Dollar strength this week has been a key theme and while the yen largely held its own in the early stages, it wasn't to be yesterday as USD/JPY buyers overwhelmed sellers to push for a daily close and break above the 111.00 level.
That previously held the upside push back in late March and also in the latter stages of June but buyers are now testing the waters in a quiet start to European trading.
The pair is keeping above 111.00 around 111.15 with a trendline resistance seen closer to 111.25 perhaps providing some room for trepidation for now.
Looking beyond that, the March 2020 highs at 111.50-71 is a key target before getting to the more important resistance level at 112.00.

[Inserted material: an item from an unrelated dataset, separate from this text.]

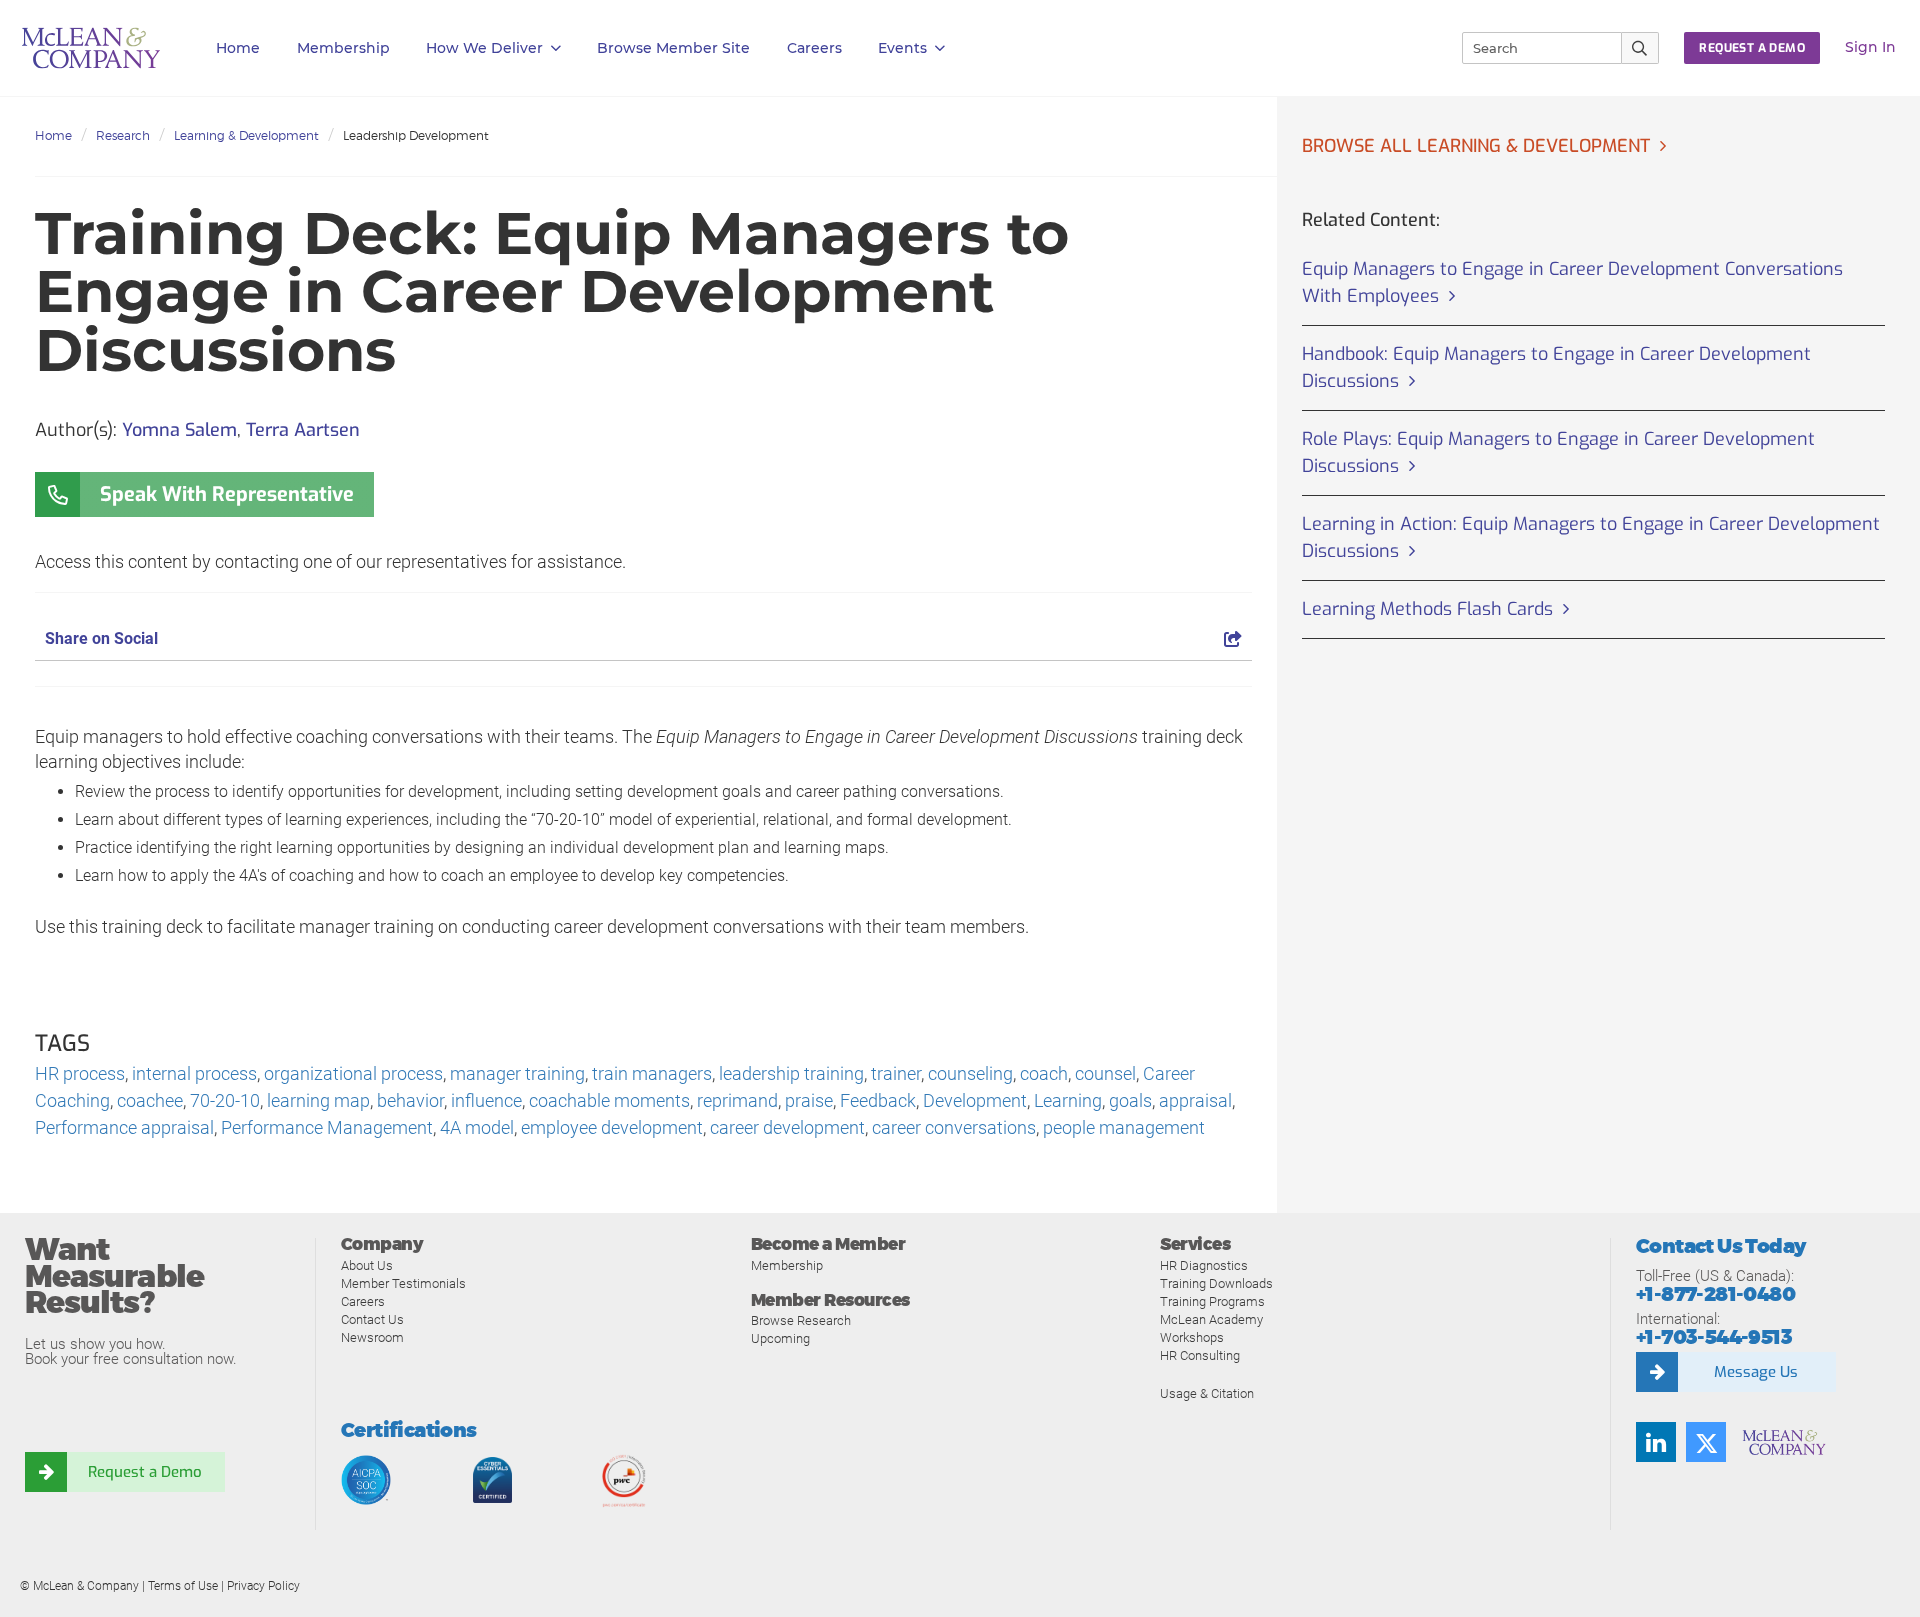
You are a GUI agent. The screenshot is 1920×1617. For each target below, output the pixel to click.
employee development (612, 1127)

Those will be key upside levels to watch if buyers can build on the latest break.
That said, one thing to note is that the push yesterday came largely on the back of dollar gains more than anything else. 10-year Treasury yields remain tepid around 1.47% and that may be offer some consideration that any upside may be limited unless the bond market also votes in favour of a push higher for yen pairs in general.
However, one can also argue that the dollar is starting to flex its muscles more post-FOMC with EUR/USD also threatening near three-month lows and a push towards 1.1800.
As such, there are some push and pull factors with tomorrow's US non-farm payrolls release also another key catalyst to watch out for before the end of the week.